EXERCISE BRIEF |
Answer these questions about the review discussion below.
1. Which region does the discussion describe as primarily responsible for path integration?
2. At which time step of each path-integration trial does the RNN receive input from the place-cell population activity?
3. What baseline does the reviewer suggest adding to the experiments from Figure 2?

This a great point and we totally agree with you! The experimental studies have suggested that MEC receives self-motion cue and is primarily responsible for path-integration, while HPC primarilly receives environment cues (e.g., Chen et al., 2019); and they have intensive reciprocal connections. In this study, for simplicity, we focused on the path-intgeration function by MEC only and largely ignored the feedfack from HPC. As suggested by the reviewer, we should discuss about this issue.

Meanwhile, we would like to point out that in the current model, we actually implicitly incorporated some feedback interaction from HPC, that is, at the first time step of each path‐integration trial, the RNN receives an input from the place‐cell population activity, which serves to initialize the RNN state before the velocity‐driven integration (a common operation used in training RNN for path integration, see, e.g., Banino et al., 2018) . This initialization may be regarded as mimicking the hippocampal → entorhinal feedback required to anchor the path‐integration estimate to a visual object. We will discuss more about this point in the revised manuscript.

We hope we have addressed your concerns and please let us know if there is anything unclear.

2025-08-04

Thank you for your detailed response. I don't have any further questions regarding points other than 2 and 3.

Regarding point 2: The current solution of using pruning to unfold the black box is acceptable as a pragmatic choice for understanding the RNN in the context of path integration. However, I’d still like to emphasize that pruning the connection matrix during test time effectively changes the eigenspectrum of the connectivity matrix, which can introduce many unpredictable effects—since the network never learns to re-stabilize its dynamics after the connections are pruned.

One additional test that could strengthen your argument would be to include a baseline in the experiments from Figure 2. Specifically, for each pruning condition, you could also prune connections selected from random groups. This would provide a useful baseline to assess the relative importance of your specific pruning choices.

DATA LINES |
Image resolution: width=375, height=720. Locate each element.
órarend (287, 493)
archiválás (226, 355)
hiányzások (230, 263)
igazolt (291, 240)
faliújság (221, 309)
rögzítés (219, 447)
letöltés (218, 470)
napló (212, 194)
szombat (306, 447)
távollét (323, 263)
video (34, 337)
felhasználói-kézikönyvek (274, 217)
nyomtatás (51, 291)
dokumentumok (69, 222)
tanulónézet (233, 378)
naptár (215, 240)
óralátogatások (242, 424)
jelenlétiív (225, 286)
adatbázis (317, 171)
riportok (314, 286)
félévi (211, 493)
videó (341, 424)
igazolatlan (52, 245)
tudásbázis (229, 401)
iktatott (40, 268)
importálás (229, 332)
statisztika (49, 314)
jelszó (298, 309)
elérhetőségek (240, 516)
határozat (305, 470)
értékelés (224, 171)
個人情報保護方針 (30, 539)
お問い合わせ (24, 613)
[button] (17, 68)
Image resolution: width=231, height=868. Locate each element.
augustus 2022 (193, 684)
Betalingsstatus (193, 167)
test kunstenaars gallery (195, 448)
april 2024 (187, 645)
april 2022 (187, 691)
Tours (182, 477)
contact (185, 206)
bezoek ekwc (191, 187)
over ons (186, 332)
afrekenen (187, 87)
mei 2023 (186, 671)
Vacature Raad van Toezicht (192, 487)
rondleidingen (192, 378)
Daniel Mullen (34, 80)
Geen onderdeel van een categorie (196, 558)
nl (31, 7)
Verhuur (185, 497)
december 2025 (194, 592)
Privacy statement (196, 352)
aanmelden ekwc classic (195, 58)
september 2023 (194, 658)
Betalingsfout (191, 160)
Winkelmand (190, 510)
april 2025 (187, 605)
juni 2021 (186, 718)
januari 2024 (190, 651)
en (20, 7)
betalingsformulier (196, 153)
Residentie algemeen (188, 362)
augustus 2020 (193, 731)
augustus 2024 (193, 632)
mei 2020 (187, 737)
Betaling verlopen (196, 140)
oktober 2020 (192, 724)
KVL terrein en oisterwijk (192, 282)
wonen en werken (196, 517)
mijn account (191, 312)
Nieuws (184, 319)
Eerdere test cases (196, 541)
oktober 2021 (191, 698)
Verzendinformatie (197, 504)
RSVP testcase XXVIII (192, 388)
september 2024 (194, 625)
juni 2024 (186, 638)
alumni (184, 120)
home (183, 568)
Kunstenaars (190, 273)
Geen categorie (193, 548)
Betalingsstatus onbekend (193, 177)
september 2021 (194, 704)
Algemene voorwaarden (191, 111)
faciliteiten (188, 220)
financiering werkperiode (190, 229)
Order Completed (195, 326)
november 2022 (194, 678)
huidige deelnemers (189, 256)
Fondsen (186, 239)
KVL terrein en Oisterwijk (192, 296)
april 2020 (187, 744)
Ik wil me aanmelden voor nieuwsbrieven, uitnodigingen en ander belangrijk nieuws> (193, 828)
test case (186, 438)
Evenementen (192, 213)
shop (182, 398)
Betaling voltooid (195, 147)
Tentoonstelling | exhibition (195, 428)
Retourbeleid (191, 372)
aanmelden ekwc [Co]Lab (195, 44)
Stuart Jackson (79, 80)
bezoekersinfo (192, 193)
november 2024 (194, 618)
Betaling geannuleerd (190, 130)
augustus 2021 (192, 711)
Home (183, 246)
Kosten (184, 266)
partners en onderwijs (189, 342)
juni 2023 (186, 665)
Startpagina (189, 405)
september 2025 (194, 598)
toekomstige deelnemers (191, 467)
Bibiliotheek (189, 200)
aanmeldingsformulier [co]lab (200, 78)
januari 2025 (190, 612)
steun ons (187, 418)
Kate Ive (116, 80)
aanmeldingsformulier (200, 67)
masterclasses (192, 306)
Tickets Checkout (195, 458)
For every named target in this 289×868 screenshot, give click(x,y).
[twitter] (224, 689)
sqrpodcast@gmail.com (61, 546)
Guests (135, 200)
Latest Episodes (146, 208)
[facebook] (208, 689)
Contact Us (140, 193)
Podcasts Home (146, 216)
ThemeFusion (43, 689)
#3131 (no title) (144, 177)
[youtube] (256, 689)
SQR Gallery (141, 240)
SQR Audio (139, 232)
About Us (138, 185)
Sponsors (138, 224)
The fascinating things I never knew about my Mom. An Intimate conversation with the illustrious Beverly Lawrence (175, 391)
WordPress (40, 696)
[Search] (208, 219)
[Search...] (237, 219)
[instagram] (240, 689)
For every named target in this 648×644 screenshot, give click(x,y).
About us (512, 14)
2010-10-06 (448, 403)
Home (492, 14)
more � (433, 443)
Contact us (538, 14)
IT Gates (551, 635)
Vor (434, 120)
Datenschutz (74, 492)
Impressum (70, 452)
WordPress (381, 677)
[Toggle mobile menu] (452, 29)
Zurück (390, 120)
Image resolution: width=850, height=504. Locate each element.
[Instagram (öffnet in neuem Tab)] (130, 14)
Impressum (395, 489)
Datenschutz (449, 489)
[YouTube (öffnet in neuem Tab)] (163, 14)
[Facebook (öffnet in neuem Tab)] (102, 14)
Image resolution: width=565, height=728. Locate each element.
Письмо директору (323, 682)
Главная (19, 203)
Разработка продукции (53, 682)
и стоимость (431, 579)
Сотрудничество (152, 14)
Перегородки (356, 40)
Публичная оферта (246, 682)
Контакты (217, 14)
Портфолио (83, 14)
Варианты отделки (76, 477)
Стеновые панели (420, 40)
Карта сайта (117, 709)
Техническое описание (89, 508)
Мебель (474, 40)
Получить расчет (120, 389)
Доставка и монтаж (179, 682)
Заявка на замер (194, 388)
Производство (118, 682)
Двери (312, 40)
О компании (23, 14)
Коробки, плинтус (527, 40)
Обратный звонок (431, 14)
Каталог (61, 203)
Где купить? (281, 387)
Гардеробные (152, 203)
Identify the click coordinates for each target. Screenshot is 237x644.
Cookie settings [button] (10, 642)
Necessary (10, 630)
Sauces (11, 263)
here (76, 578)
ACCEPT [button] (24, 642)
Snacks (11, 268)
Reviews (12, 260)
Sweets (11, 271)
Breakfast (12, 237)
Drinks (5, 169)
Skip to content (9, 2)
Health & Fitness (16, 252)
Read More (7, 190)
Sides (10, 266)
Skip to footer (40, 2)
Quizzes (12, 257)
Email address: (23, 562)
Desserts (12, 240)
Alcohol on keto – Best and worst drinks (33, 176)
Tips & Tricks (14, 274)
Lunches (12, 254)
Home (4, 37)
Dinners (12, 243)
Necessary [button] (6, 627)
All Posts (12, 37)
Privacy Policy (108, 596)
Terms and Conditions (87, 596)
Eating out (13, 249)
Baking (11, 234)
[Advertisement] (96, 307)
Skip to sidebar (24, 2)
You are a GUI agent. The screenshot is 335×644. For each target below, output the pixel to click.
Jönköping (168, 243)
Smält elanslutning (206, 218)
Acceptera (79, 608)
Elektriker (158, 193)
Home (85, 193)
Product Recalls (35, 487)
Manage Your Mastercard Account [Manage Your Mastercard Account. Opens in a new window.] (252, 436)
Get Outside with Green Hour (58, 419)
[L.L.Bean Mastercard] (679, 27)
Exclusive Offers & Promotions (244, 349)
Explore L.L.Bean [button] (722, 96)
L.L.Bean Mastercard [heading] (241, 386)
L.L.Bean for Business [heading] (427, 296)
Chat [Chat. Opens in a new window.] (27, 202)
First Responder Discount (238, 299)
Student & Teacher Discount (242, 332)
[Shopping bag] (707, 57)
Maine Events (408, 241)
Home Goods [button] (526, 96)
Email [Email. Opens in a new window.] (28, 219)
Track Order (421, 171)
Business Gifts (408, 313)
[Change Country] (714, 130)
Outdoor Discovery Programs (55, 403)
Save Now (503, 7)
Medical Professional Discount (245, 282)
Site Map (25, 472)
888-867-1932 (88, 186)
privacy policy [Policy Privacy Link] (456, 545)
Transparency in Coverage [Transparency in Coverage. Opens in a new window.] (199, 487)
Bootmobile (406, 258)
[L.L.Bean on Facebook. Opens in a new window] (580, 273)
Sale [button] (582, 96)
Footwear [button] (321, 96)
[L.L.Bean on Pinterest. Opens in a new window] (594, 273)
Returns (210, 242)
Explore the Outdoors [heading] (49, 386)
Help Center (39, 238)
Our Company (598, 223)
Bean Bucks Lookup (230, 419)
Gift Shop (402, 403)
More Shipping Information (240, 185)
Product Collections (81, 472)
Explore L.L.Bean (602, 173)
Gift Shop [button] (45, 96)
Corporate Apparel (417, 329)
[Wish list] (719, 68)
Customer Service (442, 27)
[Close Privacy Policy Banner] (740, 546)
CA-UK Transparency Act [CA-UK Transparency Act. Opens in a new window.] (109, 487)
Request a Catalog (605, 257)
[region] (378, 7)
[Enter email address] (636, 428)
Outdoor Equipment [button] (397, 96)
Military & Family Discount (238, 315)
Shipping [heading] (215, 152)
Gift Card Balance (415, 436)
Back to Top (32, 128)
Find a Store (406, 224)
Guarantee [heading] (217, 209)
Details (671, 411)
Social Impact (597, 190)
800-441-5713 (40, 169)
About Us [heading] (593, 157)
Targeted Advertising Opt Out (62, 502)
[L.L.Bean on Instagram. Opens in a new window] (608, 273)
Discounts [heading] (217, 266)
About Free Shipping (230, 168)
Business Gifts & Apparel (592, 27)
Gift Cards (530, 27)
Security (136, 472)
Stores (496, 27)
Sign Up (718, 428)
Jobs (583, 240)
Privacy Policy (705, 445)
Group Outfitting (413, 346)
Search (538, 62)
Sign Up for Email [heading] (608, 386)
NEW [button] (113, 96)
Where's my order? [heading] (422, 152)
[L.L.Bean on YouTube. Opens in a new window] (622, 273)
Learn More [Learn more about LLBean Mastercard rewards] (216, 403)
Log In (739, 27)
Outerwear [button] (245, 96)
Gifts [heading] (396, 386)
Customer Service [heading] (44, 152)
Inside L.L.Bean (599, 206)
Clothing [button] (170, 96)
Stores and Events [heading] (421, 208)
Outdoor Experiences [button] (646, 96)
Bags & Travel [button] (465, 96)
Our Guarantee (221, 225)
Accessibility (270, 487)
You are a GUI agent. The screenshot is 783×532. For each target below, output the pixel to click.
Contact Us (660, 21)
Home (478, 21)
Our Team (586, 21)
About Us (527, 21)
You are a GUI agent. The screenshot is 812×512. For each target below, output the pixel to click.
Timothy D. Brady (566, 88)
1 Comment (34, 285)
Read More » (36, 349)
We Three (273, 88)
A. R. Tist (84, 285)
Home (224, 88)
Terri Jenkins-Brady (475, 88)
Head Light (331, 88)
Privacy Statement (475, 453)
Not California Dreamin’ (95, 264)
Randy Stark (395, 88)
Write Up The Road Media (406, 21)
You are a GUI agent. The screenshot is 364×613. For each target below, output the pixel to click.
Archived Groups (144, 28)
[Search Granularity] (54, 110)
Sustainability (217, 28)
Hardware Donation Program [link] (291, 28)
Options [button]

FULL SOLUTION |
1. MEC.
2. The first time step.
3. For each pruning condition, also prune connections selected from random groups.